CHALLENGE A => According to the Learn Your Way project page, when is additional funding being sought?
CHALLENGE B => Shift every coordinate in the answers of the listing by -57, starting with the line containing "Click the Enter to confirm hint" and going on through the end of the listing, and give those lines again with their requests. Omit the pictures.

PASSAGE =>

Learn Your Way – PhD+ project

Learn Your Way – Project Overview

I wish to extend my PhD research through developing this project, Learn Your Way, and building out my dissertation into a more accessible format and extending my research into areas beyond the scope of my PhD research. This will include focused database development, as noted below. I truly believe this project will offer benefits to:

  • Educators & Administrators
  • Learners (of all ages and backgrounds)
  • Families
  • Organizations
  • Professionals involved in Curriculum Development, Learning Platform Development
  • Educational counsellors
  • Health care practitioners
  • Professional and personal coaches
  • Human resources personnel

To view a project overview click on the image below. 

  

I am seeking additional funding (winter 2024) and I will provide updates here as develop this project.

Michael Maser 

In this outline I provide some signposts and content to better define this project.

Phenomenology founder Edmund Husserl

Phenomenology is the primary source of knowledge, the source that cannot be doubted. … Phenomenology is concerned with wholeness, with examining entities from many sides, angles, and perspectives until a unified vision of the essences of a phenomenon or experience is achieved.

Phenomenological researcher Clark Moustakas

Since the mid-1800s, especially, objectivist philosophy has dominated the development of western scientific disciplines and the direction and praxis of psychology, education and sociology. The precepts of objectivist science aren’t wrong as much as they are limited and often misguided about the vital role subjectivity plays in shaping human learning, social interaction and self-healing*. My PhD research confirmed this. (*in this context, ‘healing’ denotes a process of ‘making-whole’, reflecting its proto-Germanic etymology).

By way of introduction, consider this personal learning experience (excerpted from my dissertation):

Pond/ering – A Childhood Learning Experience

“It’s getting dark, Michael, five more minutes and we have to go. Look at you, you’re filthy. And put all the frogs you caught back in the pond. They’re not coming home with us.”

This pond, a swamp really, five to six kilometers from my home, is my prized ‘go- to-place.’ I am four or five years old, and I beg my mother to bring me here, after school, on weekends, anytime in spring, summer or fall. There, aided by a dip net and magnifying glass, I pull off my boots and jacket and commune with the life of the pond. As my feet sink into the mud and I dip my arm in water up to the elbow, my senses are engulfed as I observe, hear, smell and feel. I experience a pondering in which I am extended in all sensory ways. I have no preferential trajectory except that which calls me most strongly in-the-moment. There’s a wriggling tadpole. There’s a water beetle swimming upside down. There’s a painted turtle! Uh-oh, there’s another leech on my leg. Mom! Hour after hour, the pond enthralls me as I wade about, poking here and there in my quest to learn its secrets and make sense of it all. I feel so good, so buzzing with life that I don’t notice time whizzing by, pangs of hunger or the mosquitos and deerflies using me as a pincushion.

To this day, I recollect with much fondness and in vivid detail my Pond/ering as a young boy. This experience tested my resolve in countless ways, catalyzed cascading emotions and helped propel me in numerous ways into a lifelong love of the outdoors, swimming, hiking, camping, an early career in geology and a 30+ year career as an outdoor and science educator. The experience exposed the core of my being to the raw plasma of life. In both cases, what I was learning engaged all aspects of my living-being – my perception of myself, imagination, intellect as well as my corporeal senses and sensibilities. In a nutshell, this description affords insight into the very character or nature of life-wide and lifelong learning as it appeared and arose for me.

PROVIDED MATERIAL =>
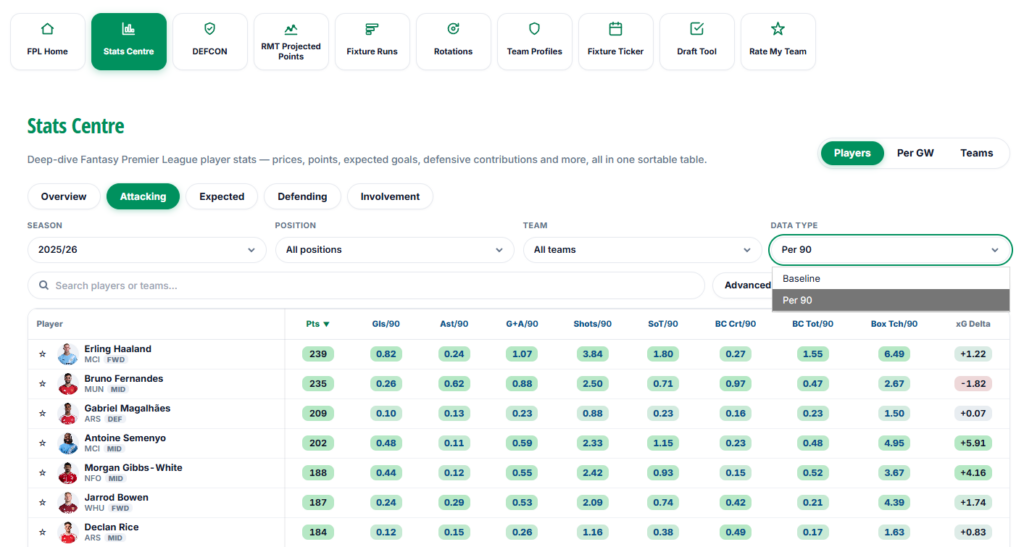Viewport: 1024px width, 547px height.
Task: Toggle the favourite star for Bruno Fernandes
Action: pyautogui.click(x=42, y=383)
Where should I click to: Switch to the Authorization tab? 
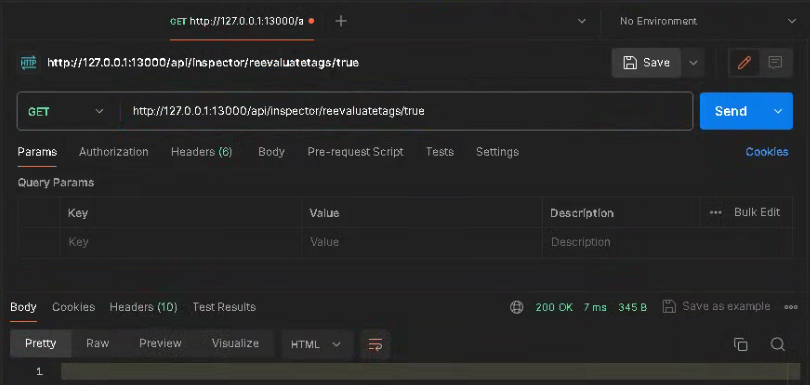coord(114,152)
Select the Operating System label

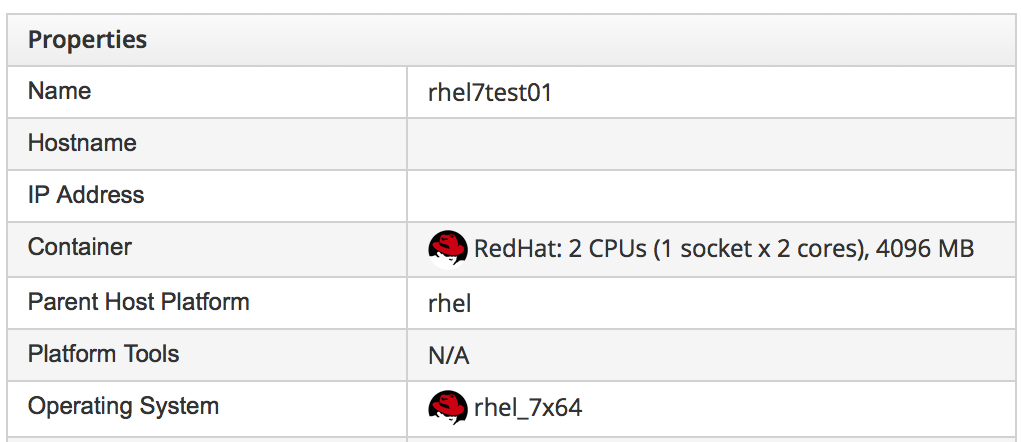coord(123,407)
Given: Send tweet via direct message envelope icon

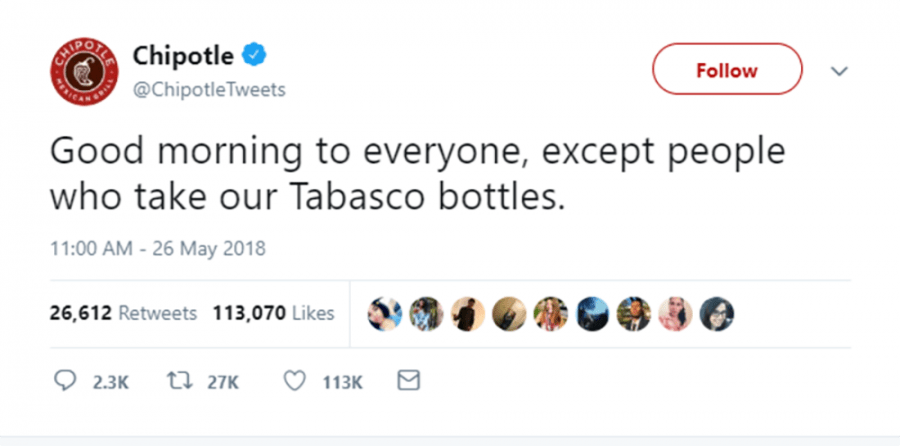Looking at the screenshot, I should pos(408,381).
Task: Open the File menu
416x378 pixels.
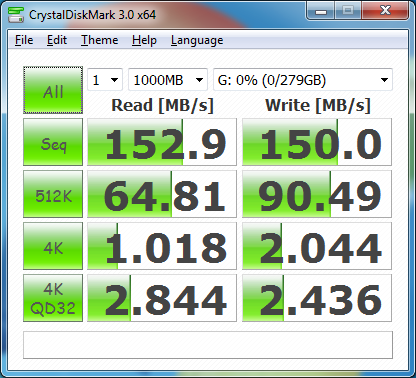Action: click(x=24, y=40)
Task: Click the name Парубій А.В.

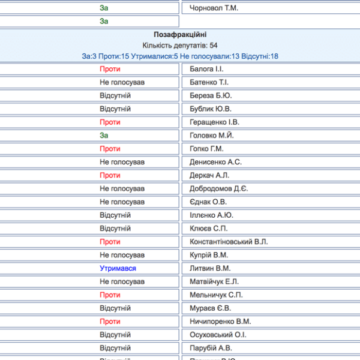Action: [x=211, y=348]
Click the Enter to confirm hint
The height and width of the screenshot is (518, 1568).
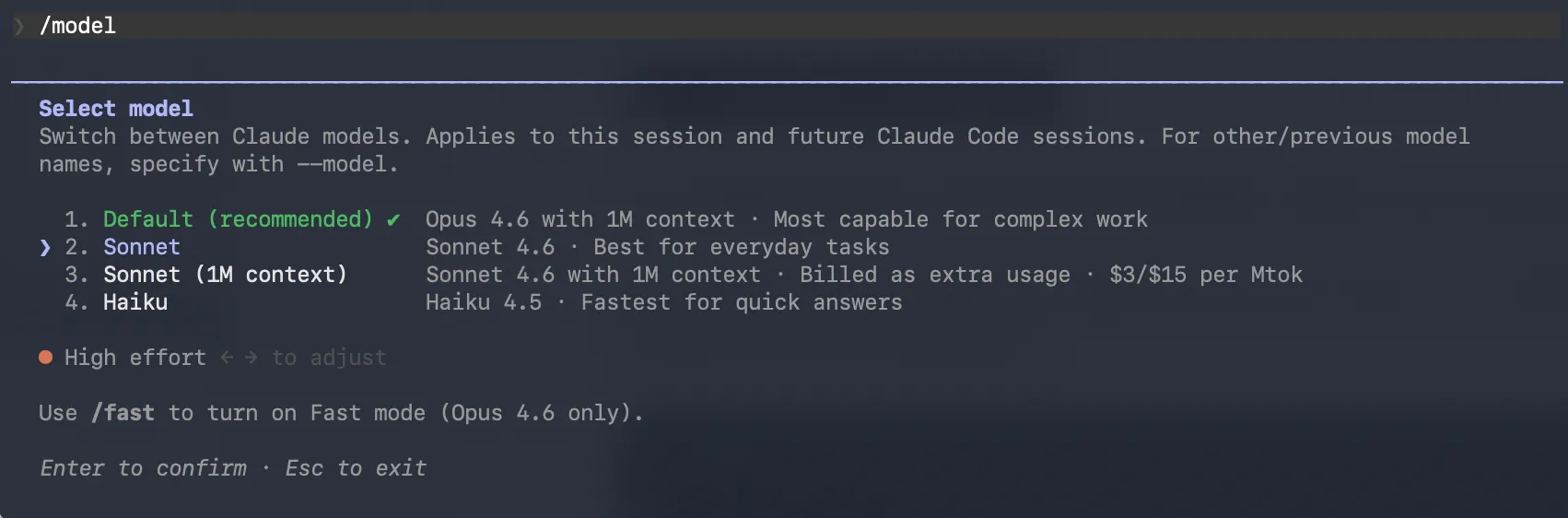click(x=144, y=468)
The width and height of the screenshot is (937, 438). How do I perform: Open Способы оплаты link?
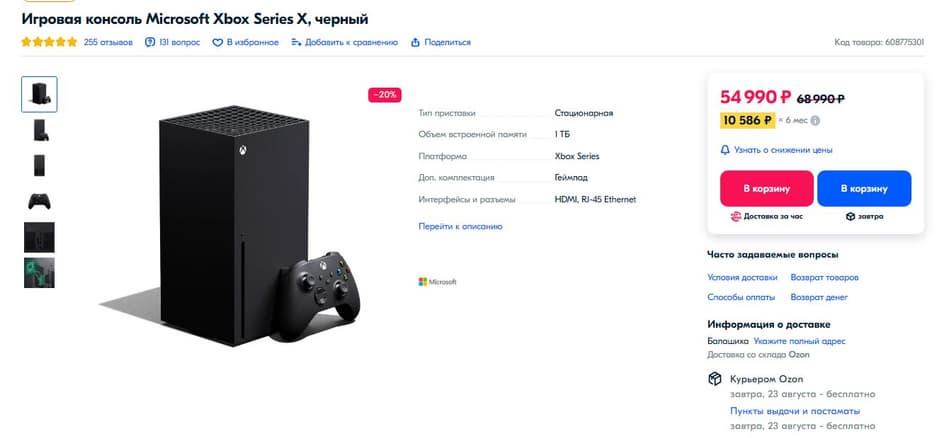pos(741,297)
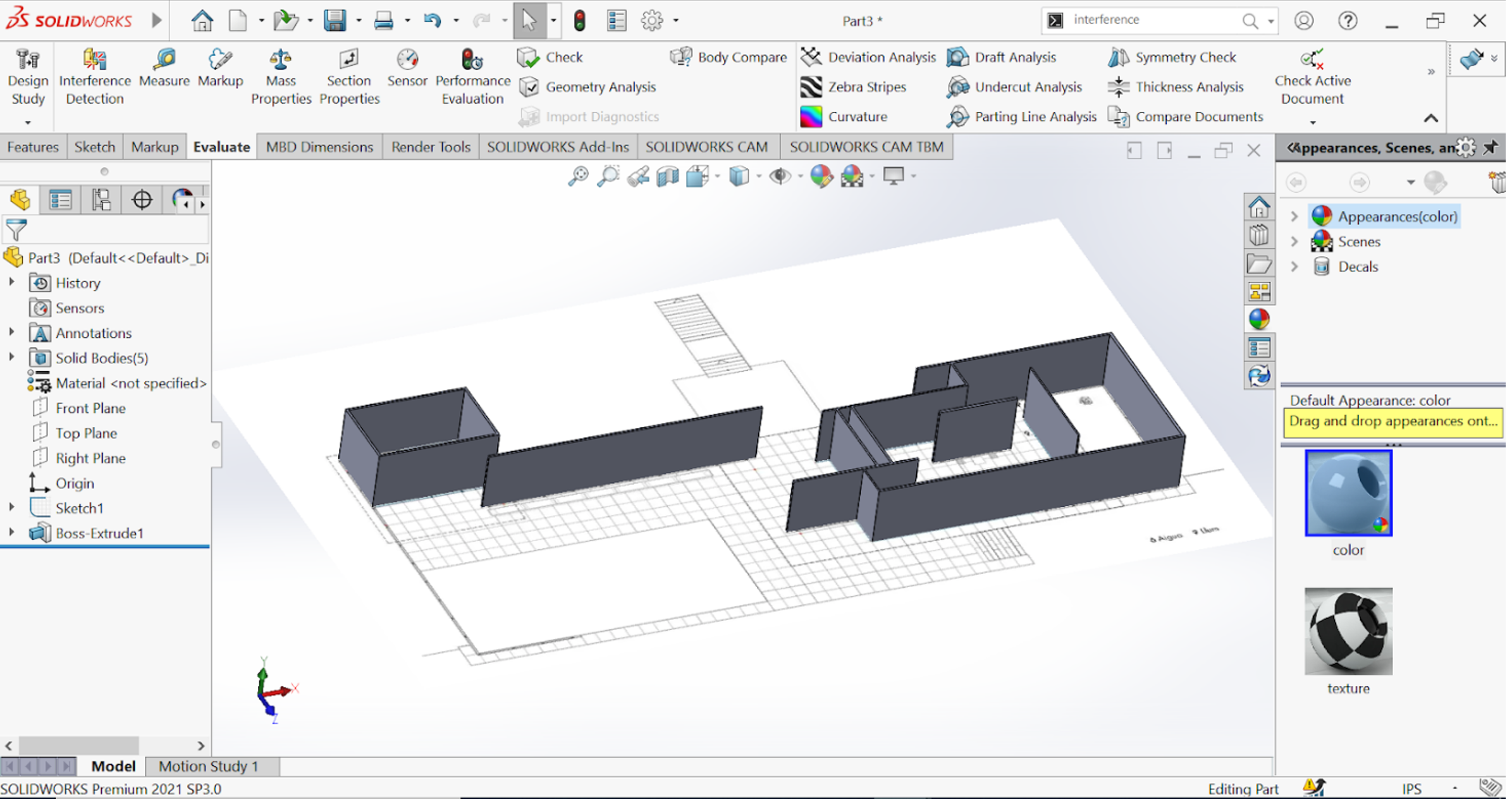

COMPLETE RESPONSE A => Winter 2024.

COMPLETE RESPONSE B =>
Click the Enter to confirm hint
The height and width of the screenshot is (518, 1568).
click(x=87, y=411)
The width and height of the screenshot is (937, 438). How do I perform: Open Способы оплаты link?
pos(684,240)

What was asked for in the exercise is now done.